### Dataset excerpts
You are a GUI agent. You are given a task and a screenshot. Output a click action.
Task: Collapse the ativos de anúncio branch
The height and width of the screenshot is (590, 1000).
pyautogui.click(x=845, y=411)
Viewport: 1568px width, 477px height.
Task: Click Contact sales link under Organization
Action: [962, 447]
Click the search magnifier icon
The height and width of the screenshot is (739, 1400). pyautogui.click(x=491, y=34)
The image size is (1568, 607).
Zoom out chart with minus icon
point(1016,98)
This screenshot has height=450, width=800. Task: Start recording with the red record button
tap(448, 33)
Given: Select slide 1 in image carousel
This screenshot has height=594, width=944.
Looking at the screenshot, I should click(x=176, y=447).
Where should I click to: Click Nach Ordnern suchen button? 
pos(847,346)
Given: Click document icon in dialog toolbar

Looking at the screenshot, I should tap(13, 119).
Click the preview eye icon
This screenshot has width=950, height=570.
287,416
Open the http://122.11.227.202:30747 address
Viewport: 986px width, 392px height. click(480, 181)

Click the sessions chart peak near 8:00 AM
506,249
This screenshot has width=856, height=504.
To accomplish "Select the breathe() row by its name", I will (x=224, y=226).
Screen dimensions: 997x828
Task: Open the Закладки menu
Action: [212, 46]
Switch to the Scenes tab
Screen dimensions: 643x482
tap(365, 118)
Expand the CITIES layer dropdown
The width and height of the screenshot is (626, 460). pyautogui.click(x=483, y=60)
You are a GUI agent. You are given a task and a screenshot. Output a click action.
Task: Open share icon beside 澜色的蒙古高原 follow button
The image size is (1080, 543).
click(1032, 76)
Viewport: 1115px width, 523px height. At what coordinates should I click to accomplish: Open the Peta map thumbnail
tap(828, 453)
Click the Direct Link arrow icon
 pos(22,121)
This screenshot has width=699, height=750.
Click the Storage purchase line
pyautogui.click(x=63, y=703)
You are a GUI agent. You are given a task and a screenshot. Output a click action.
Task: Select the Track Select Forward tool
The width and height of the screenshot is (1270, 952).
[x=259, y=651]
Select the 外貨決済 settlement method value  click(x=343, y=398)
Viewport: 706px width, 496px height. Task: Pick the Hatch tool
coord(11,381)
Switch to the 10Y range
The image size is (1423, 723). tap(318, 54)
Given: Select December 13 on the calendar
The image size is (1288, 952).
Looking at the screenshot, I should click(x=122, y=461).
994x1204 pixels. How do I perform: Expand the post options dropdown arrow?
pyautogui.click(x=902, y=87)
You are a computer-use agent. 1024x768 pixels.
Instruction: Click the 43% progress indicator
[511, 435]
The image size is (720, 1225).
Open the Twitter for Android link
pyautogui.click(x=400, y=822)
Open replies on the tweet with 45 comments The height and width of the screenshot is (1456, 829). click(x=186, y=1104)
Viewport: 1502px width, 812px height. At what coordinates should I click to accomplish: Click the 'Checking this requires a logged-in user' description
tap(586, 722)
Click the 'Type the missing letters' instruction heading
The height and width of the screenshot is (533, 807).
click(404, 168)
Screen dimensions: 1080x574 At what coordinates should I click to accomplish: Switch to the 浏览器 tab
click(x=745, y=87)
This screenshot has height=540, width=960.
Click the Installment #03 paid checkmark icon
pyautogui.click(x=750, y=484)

### Required work
This exercise calls for every record to be restated word for word.

### Expected output
You are a GUI agent. You are given a task and a screenshot. Output a click action.
Task: Collapse the ativos de anúncio branch
The height and width of the screenshot is (590, 1000).
pyautogui.click(x=845, y=411)
Viewport: 1568px width, 477px height.
Task: Click Contact sales link under Organization
Action: [962, 447]
Click the search magnifier icon
The height and width of the screenshot is (739, 1400). pyautogui.click(x=491, y=34)
The image size is (1568, 607).
Zoom out chart with minus icon
point(1016,98)
This screenshot has height=450, width=800. Task: Start recording with the red record button
tap(448, 33)
Given: Select slide 1 in image carousel
This screenshot has height=594, width=944.
Looking at the screenshot, I should click(x=176, y=447).
Where should I click to: Click Nach Ordnern suchen button? 
pos(847,346)
Given: Click document icon in dialog toolbar

Looking at the screenshot, I should tap(13, 119).
Click the preview eye icon
This screenshot has width=950, height=570.
287,416
Open the http://122.11.227.202:30747 address
Viewport: 986px width, 392px height. click(480, 181)

Click the sessions chart peak near 8:00 AM
506,249
This screenshot has width=856, height=504.
To accomplish "Select the breathe() row by its name", I will (x=224, y=226).
Screen dimensions: 997x828
Task: Open the Закладки menu
Action: [212, 46]
Switch to the Scenes tab
Screen dimensions: 643x482
tap(365, 118)
Expand the CITIES layer dropdown
The width and height of the screenshot is (626, 460). pyautogui.click(x=483, y=60)
You are a GUI agent. You are given a task and a screenshot. Output a click action.
Task: Open share icon beside 澜色的蒙古高原 follow button
The image size is (1080, 543).
click(1032, 76)
Viewport: 1115px width, 523px height. At what coordinates should I click to accomplish: Open the Peta map thumbnail
tap(828, 453)
Click the Direct Link arrow icon
 pos(22,121)
This screenshot has width=699, height=750.
Click the Storage purchase line
pyautogui.click(x=63, y=703)
You are a GUI agent. You are given a task and a screenshot. Output a click action.
Task: Select the Track Select Forward tool
The width and height of the screenshot is (1270, 952).
[x=259, y=651]
Select the 外貨決済 settlement method value  click(x=343, y=398)
Viewport: 706px width, 496px height. Task: Pick the Hatch tool
coord(11,381)
Switch to the 10Y range
The image size is (1423, 723). tap(318, 54)
Given: Select December 13 on the calendar
The image size is (1288, 952).
Looking at the screenshot, I should click(x=122, y=461).
994x1204 pixels. How do I perform: Expand the post options dropdown arrow?
pyautogui.click(x=902, y=87)
You are a computer-use agent. 1024x768 pixels.
Instruction: Click the 43% progress indicator
[511, 435]
The image size is (720, 1225).
Open the Twitter for Android link
pyautogui.click(x=400, y=822)
Open replies on the tweet with 45 comments The height and width of the screenshot is (1456, 829). click(x=186, y=1104)
Viewport: 1502px width, 812px height. At what coordinates should I click to accomplish: Click the 'Checking this requires a logged-in user' description
tap(586, 722)
Click the 'Type the missing letters' instruction heading
The height and width of the screenshot is (533, 807).
click(404, 168)
Screen dimensions: 1080x574 At what coordinates should I click to accomplish: Switch to the 浏览器 tab
click(x=745, y=87)
This screenshot has height=540, width=960.
Click the Installment #03 paid checkmark icon
pyautogui.click(x=750, y=484)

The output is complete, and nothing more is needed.